Bel homme, grand, visage enjoué sous une épaisse chevelure ébène, ce fils de l'ancien Premier ministre Pierre Elliott Trudeau a réussi à laver l'affront d'une cuisante défaite des libéraux aux législatives de 2011, deux ans après avoir pris les rênes du parti. Après neuf ans de pouvoir conservateur, le Canada vire libéral sous la houlette d'un jeune politicien sur lequel personne ne pariait au début d'une longue campagne de 78 jours face à deux adversaires plus aguerris, le conservateur Stephen Harper et le social-démocrate Thomas Mulcair.
"Justin : juste pas prêt", raillait une publicité des conservateurs, ne lui trouvant sous ses "beaux cheveux" ni l'étoffe, ni l'expérience pour devenir Premier ministre. Bref, il n'était qu'un fils à papa sans profondeur. "J'ai appris très tôt dans la vie à ne pas me laisser affecter par des gens qui me détestent à cause de mon père", bête noire des nationalistes québécois et des compagnies pétrolières de l'Alberta, disait-il récemment au quotidien “Globe and Mail”.
Bon boxeur amateur, il a mené une campagne presque sans fautes et a été plutôt bon dans les débats, se surpassant dans celui, musclé, sur la politique étrangère, censé être son point faible. Justin Trudeau a fait campagne sur la défense de la classe moyenne et sa volonté de redorer l'image du Canada à l'étranger en se posant en rassembleur dans un pays politiquement très polarisé.
Ex-moniteur de snowboard
Justin Trudeau est présent sur la scène publique depuis sa naissance le 25 décembre 1971, faisant la Une des journaux au moment où son père est au pouvoir. Il grandit au 24 Sussex Drive à Ottawa, la résidence officielle du Premier ministre que son père occupe presque sans discontinuer de 1968 à 1984, puis à Montréal où ce dernier vient s'installer avec ses trois fils après son divorce.

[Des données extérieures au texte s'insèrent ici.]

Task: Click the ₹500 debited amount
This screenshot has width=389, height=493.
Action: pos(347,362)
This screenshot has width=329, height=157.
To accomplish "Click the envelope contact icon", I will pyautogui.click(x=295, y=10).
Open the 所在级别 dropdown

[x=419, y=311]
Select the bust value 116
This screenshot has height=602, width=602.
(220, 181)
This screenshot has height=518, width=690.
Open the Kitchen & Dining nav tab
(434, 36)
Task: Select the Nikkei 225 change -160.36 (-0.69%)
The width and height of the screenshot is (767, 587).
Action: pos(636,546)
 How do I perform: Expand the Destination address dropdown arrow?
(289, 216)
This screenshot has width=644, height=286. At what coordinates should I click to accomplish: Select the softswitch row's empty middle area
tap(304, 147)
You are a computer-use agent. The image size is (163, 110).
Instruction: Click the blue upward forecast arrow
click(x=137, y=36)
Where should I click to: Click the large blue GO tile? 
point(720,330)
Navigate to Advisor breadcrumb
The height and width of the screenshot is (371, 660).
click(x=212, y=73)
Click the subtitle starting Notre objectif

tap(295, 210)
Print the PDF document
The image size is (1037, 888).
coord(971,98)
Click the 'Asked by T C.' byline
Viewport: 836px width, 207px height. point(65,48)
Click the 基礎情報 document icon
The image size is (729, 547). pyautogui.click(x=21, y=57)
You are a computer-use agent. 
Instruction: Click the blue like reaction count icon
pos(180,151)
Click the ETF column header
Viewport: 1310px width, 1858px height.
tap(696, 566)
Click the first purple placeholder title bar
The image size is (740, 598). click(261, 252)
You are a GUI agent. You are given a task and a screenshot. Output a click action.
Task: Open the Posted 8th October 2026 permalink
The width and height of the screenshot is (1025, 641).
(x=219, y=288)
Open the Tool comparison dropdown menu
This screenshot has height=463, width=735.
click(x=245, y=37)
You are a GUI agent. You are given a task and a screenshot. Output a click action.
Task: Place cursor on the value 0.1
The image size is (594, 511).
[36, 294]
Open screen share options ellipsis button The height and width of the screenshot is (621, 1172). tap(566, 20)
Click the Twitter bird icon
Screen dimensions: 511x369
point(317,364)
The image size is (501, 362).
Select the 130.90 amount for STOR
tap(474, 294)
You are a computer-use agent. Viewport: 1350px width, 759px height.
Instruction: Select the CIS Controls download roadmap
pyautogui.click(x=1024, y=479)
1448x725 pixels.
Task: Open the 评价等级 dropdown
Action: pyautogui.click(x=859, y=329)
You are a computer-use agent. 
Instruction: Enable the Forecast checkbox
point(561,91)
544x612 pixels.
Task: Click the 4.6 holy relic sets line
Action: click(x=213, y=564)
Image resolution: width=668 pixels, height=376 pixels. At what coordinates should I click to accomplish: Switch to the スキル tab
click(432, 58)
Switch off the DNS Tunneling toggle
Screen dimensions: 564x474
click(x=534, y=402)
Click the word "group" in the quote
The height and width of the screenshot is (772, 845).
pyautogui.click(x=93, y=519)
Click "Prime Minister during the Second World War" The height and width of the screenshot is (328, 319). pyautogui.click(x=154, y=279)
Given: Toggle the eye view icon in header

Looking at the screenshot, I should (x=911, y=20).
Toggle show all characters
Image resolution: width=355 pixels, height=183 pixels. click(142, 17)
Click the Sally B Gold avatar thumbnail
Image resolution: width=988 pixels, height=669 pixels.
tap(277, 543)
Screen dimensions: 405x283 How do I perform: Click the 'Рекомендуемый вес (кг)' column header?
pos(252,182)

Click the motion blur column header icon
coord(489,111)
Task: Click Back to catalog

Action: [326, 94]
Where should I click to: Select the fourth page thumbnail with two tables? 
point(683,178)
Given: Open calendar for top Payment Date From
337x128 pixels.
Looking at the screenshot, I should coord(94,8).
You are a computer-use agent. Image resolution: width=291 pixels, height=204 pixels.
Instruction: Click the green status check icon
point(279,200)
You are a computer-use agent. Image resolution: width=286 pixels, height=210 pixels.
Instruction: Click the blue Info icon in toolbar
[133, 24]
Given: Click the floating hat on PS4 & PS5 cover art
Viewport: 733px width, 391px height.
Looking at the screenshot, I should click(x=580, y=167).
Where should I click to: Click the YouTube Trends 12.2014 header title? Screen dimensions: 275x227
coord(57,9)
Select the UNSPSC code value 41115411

Dans la vingtaine, diplômé en littérature anglaise et en sciences de l'éducation, Justin Trudeau se cherche. Il se rapproche de sa mère sur la côte ouest du pays, travaille comme guide de rafting, moniteur de snowboard ou serveur dans un bar pour finalement bourlinguer autour du monde.
La mort de son frère cadet, Michel, emporté par une avalanche en 1998, le touche et, deux ans plus tard, le vibrant hommage qu'il prononce à Montréal aux funérailles d'Etat de son père, en présence de Fidel Castro et de Jimmy Carter, frappe les esprits. Mais il résiste aux appels du pied pour faire le saut en politique.
En 2005, il épouse une animatrice de télévision Sophie Grégoire, amie d'enfance de son frère Michel, avec qui il a trois jeunes enfants, deux garçons et une fille. Il se lance finalement dans la politique en 2007, en visant une circonscription à Montréal que la direction du parti lui refuse. Plébiscité par les militants d'une circonscription voisine, l'une des plus pauvres et des plus multi-ethniques du Canada, il est finalement élu député de Papineau en 2008, et réélu depuis.
En avril 2013, il est couronné chef d'un parti laminé deux ans plus tôt par les conservateurs, pour en faire une machine électorale.
Moins de quatre mois après, il crée la controverse en reconnaissant avoir déjà fumé du cannabis "cinq ou six fois" dans sa vie, mais précise n'avoir aucune dépendance et ne même pas boire de café. Il promet désormais de légaliser le cannabis.